Alla questione immigrazione fa riferimento la seconda domanda posta: «Quanto è importante l’inclusione lavorativa per gestire bene i flussi migratori?». La risposta è quasi unanime perché fra chi ha detto « Molto» e chi « Abbastanza» si raggiunge il 77%. A questo punto, l’indagine si è concentrata su chi potrebbe, secondo gli intervistati, risolvere le questioni sollevate. Primo posto con il 73% per le istituzioni politiche, quasi pari merito (33% e 30%) le imprese nazionali e i cittadini. Sulla questione, Elisa Lavagna, director di Brunswick, ha dichiarato: «Le aziende oggi possono giocare un ruolo critico nel contribuire a risolvere le grandi sfide sociali, economiche e ambientali. La ricerca mostra tuttavia un importante gap fra come il pubblico percepisce le azioni di imprese, istituzioni e soggetti finanziari rispetto alle aspettative diffuse. Per poter essere parte della soluzione è fondamentale quindi saper raccontare in maniera attenta il proprio impegno per uno sviluppo sostenibile e coinvolgere continuativamente i pubblici di riferimento».

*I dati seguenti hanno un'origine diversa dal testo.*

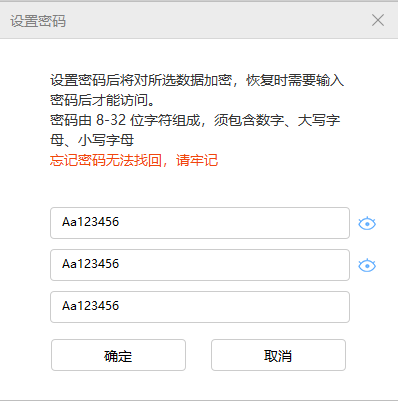
Task: Cancel password setup via 取消
Action: (x=278, y=355)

Chi si avvicina di più ad uno sviluppo sostenibile (quarta domanda) sono, secondo gli italiani, le piccole e medie imprese. Secondo posto per le grandi aziende nazionali, terzo per quelle straniere; solo a questo punto le istituzioni politiche. « Per gli italiani affrontare le sfide della sostenibilità significa partire dall’economia, dalle risorse e dal lavoro che rendono praticabili gli altri interventi sociali ed ambientali, in un’ottica di complementarietà e non di alternativa. La ricerca mostra, inoltre, come la comunicazione delle azioni dei diversi attori sociali ed economici per la sostenibilità e l’economia civile rispondono anche ad un bisogno di fare insieme. Una comunicazione che agisce, unendo» ha dichiarato Simone De Battisti, co-ordinatore di Hokuto. Come potrebbe il Terzo settore, a questo punto, avere maggiore impatto? Professionalizzando di più responsabili e operatori, hanno risposto 4 intervistati su 10; migliorando la collaborazione con il settore pubblico per il 38% e con le aziende per il 30%. L’ultima questione è quella che ha dato il nome al sondaggio: «Quanto impatto può avere l’economia civile?». Quello che è emerso è che il concetto di economia civile, cioè una nuova forma di economia che mira al benessere comune, è compreso e gradito dai più: per il 44% può avere «abbastanza» impatto, per il 28% può averne «molto».